Likewise in the interests of beauty alone Citibank should come down (the building, not the bank).
The Excalibur Estate issue is very interesting and you know what I think, that they are cute little houses where I wouldn't mind living too and if they have a little garden to grow their vegetables then they keep fit through gardening, this will mean better blood circulation that in turn means less need of heat in the house.
Ha ha you rose to the bait! Re the pool and energy costs in demolition, a lot does depend on construction methods and how they recycle the materials post demolition etc, but I would have thought given that swimming pools are so energy-intensive to operate, savings over a lifetime would be considerably greater than for other buildings.
I think if I was an elderly resident living on Excalibur Estate struggling to meet the fuel bills to heat my home, I may not look kindly on someone telling me to do more gardening to keep warm!
I had spotted the honeytrap, I just could not resist jumping into it!
Yes it could be that building new saves energy compared to refurbishing but until somebody tries to calculate what savings could be achieved by adaptations to the existing one there are no terms of comparison.
But writing that bit of nonsense about gardening and blood circulation made me think that actually there's something there.
As human bodies require less heat when they're in state of fitness then the energy used to run a swimming pool translates into thermal efficiency gains for the bodies of the swimmers, in turn that translates into less energy for domestic heating. So you spend in one way to save in another.
Anyway, swimming pools are so energy hungry that they can be used as cogeneration units and I think that the new pool is also supposed to provide energy to the blocks nearby and I'm very pleased about it.
But, but....where's the deep end?
My point is that Ladywell Pool provides a benchmark, there should be no lowering of standards when planning its replacement.
Yesterday I learnt that diving is being taught at the Bridge because it has a 3.5 m deep end. Ladywell has 3.8m but Loampit Vale is supposed to have 2m only. Why?
Sports England is saying that they want to promote diving but there are no pools being built with enough deep end to do it so they are doing "dry training" using straps and braces to flip in the air mimicking dives. I want to see that, it must be pretty ridiculous.
We have the chance of having a good pool built for not much more than what it costs to build what is now being planned.
And btw 2 more lanes wouldn't go amiss.
About Excalibur, I hear you, if they are cold they must be improved but is it really that difficult to apply insulating panels around them? They are shoeboxes, how hard can that be?

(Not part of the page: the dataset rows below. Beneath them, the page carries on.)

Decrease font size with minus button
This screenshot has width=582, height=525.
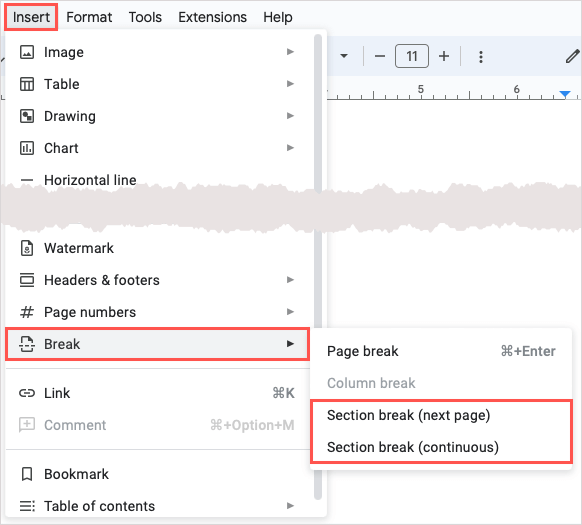point(379,56)
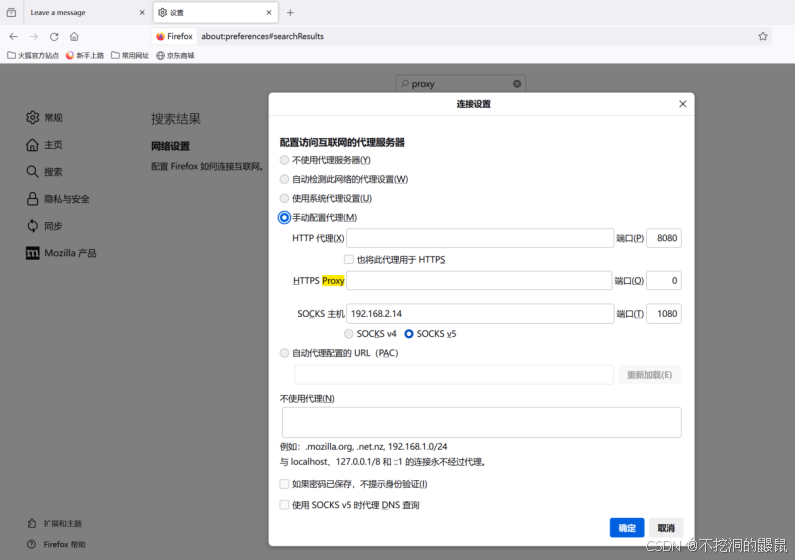Click 确定 to confirm connection settings
This screenshot has height=560, width=795.
tap(627, 528)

I can't sympathize with the Decent Homes Scheme really when it's saying that it's for upgrading when there's a blatant hidden agenda of densification taht doesn't even come with any other benefit that I know of. There's a community there and many people feel that they'll be transformed into blocks of flats and object to that and they really have my sympathy.
I'm sorry for those that would like to be "upgraded". Maybe they can ask for a transfer and move into a decent standard block of flats somewhere else. Do you know if they have this option available to them?

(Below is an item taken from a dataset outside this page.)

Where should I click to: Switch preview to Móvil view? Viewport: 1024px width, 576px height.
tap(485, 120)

I still feel a bit ambivalent about the listing of buildings that are not conventionally beautiful in order to achieve a political point but defense of a community could be a reasonal ground for this "misbehaviour".
Won't knocking these houses and rebuilding them with new materials (which will have to be fabricated) produce a mountain of CO2, whilst also forcing the residents into rabbit hutch flats which they will hate?
To me that sounds like a pretty bad idea..
Both options involve a fairly hefty amount of carbon, whether you continue heating poorly-insulated, draughty homes, or use lots of concrete to build new ones. That's why I would like to know a bit more about the feasibility of insulating the existing houses and the relative carbon cost.